Representative · D-NY
Official title: To amend the Internal Revenue Code of 1986 to provide a credit for working families housing development, and for other purposes.
Introduced January 31, 2025 by Patrick Ryan · Last progress January 31, 2025
The bill expands and targets tax credits plus infrastructure support to produce more working‑family and rural affordable housing, but it increases federal revenue losses, adds administrative complexity, and may raise project costs that could limit benefits or shift burdens to renters and smaller communities.
Low-income renters and working families gain more long-term affordable housing because the bill expands and targets housing tax credits and set‑asides to produce new units.

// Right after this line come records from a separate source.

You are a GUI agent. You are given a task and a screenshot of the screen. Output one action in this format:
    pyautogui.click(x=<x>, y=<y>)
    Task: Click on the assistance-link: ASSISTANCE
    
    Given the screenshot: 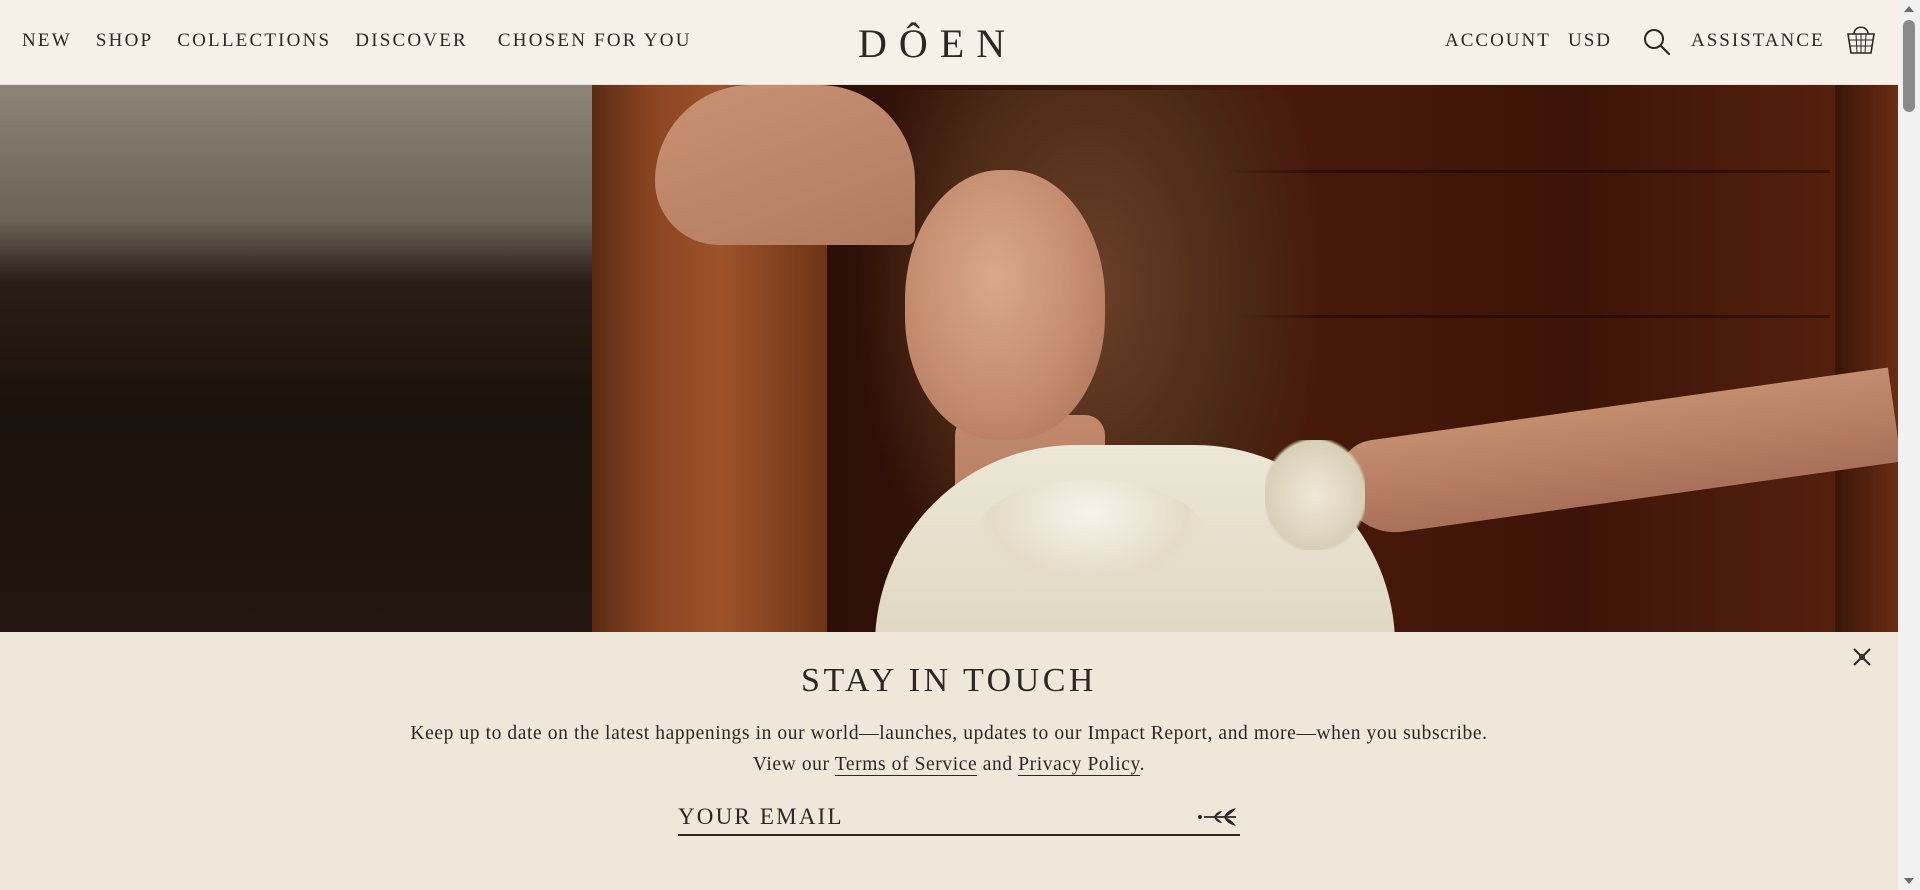 What is the action you would take?
    pyautogui.click(x=1758, y=41)
    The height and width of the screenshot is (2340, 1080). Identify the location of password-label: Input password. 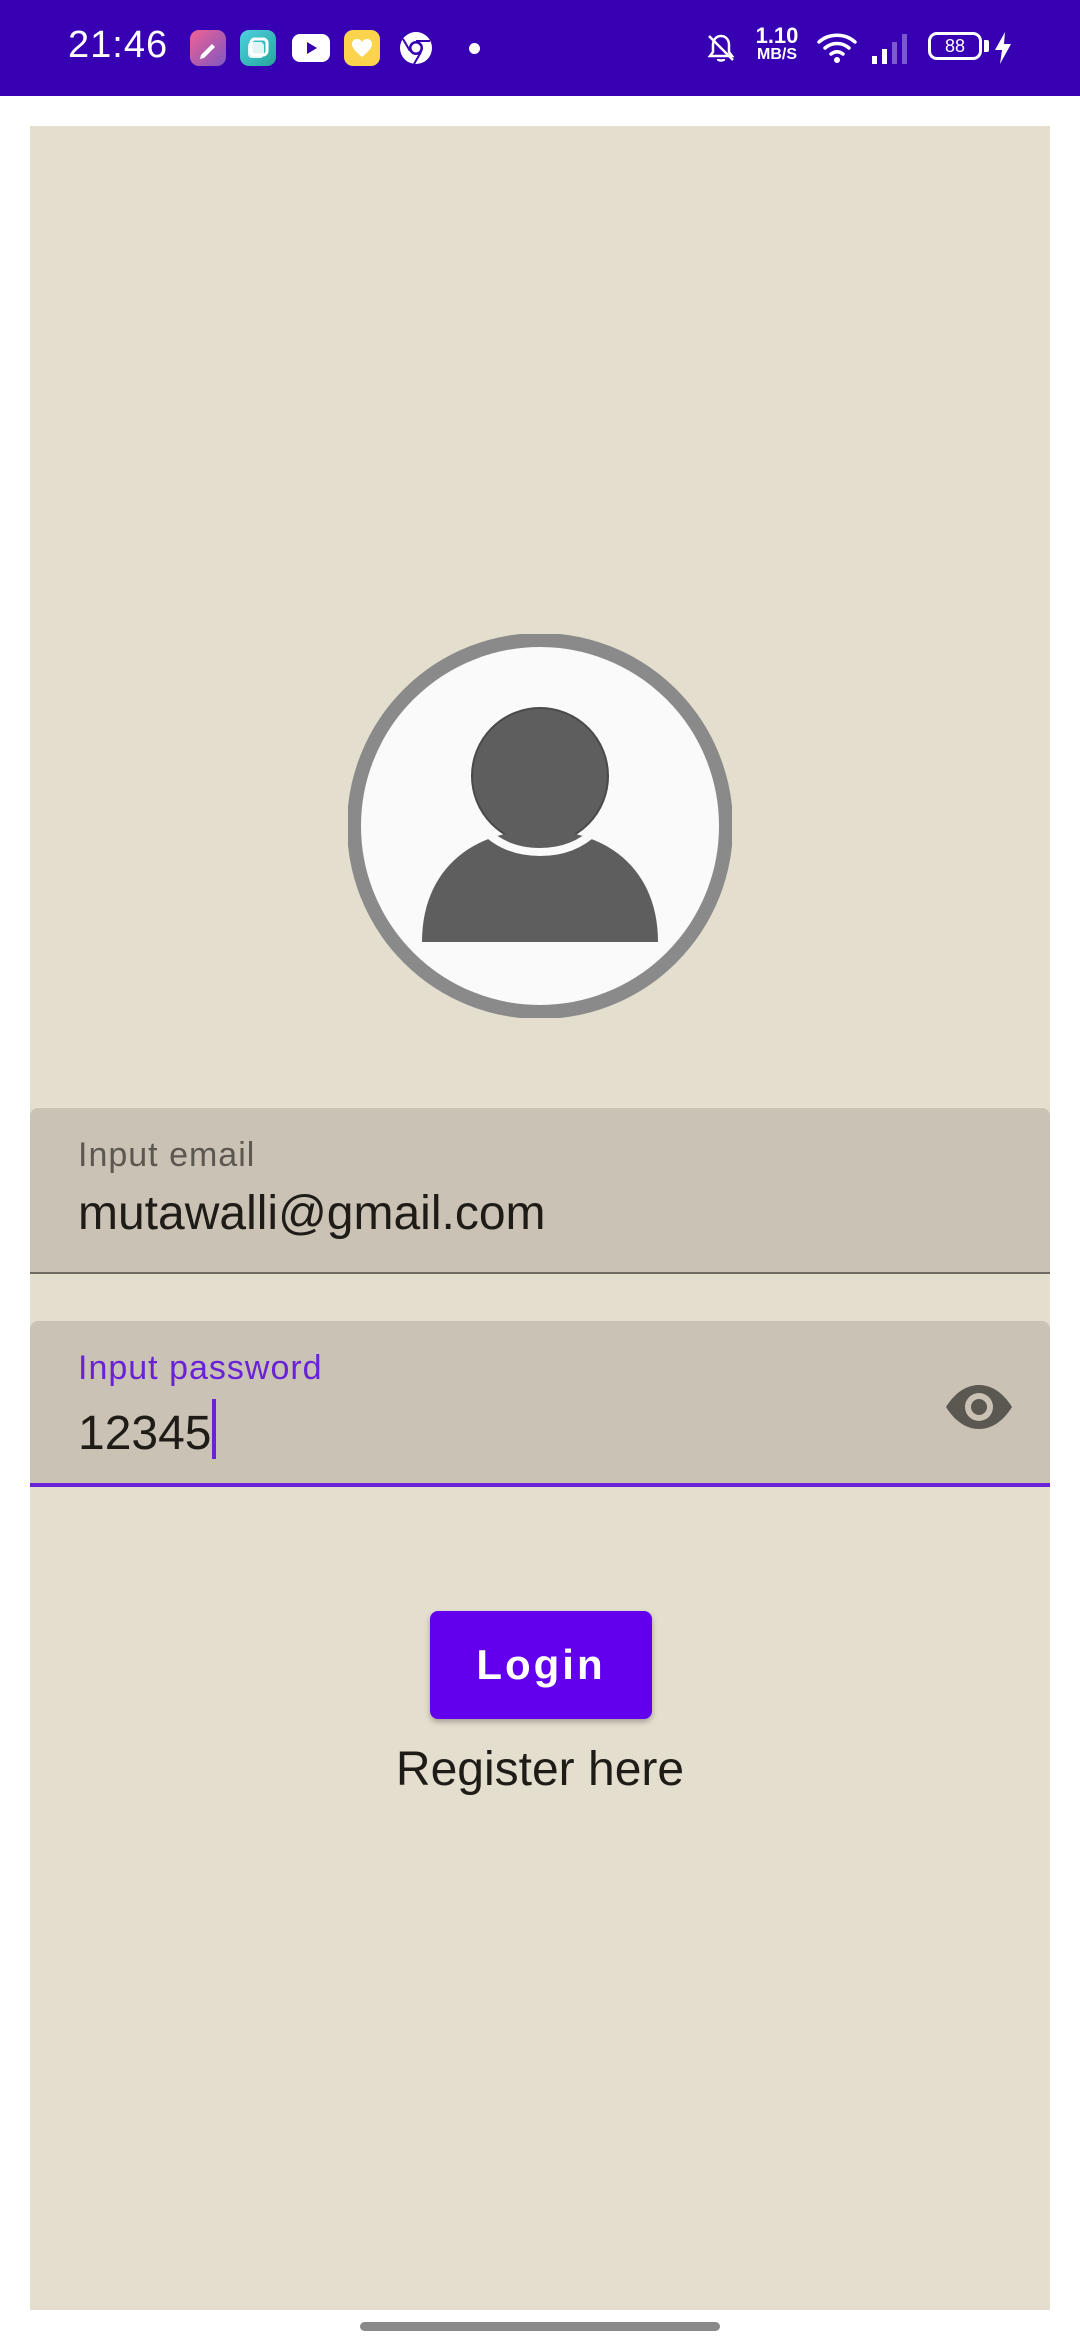
(200, 1368).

Owners and developers of qualifying projects face lower financing costs and improved project feasibility through a refundable 15‑year credit and a 30% (130%) basis boost for difficult development areas, encouraging new construction including in tribal, rural, and high‑cost locations.
Local governments and rural/exurban communities get grants and low‑cost loans for water, sewer, roads and electricity (with a clean‑energy priority), lowering upfront infrastructure costs and enabling housing development outside metro cores.
Taxpayers and the federal budget face increased revenue loss from expanded and refundable tax credits plus a $100 million appropriation, which could raise deficits or require offsets elsewhere.
Developers, state agencies, and the IRS will face substantial new compliance and administrative burdens from complex eligibility, allocation, reporting, and conformity rules, raising costs and slowing implementation.
Prevailing‑wage‑type requirements and added compliance costs may raise construction costs, which risks reducing the number of financed units or shifting costs into higher rents for low‑income households.
Based on analysis of 6 sections of legislative text.
Creates a new working families housing tax credit, limits state LIHTC allocations to favor nonprofit‑partnered projects, and authorizes $100M for related rural infrastructure.
Creates a new federal tax credit to encourage production of affordable housing targeted to working families (including teachers, firefighters, police officers, veterans, and similar workers), embeds that credit into the Internal Revenue Code, and changes state allocation rules so most state housing credit resources support projects with meaningful nonprofit ownership and participation. It also adds a $100 million authorization for HUD-related grants and low‑interest loans for infrastructure tied to these projects, and requires HUD consultation on regulatory guidance. The tax and program changes apply to buildings placed in service after December 31, 2025.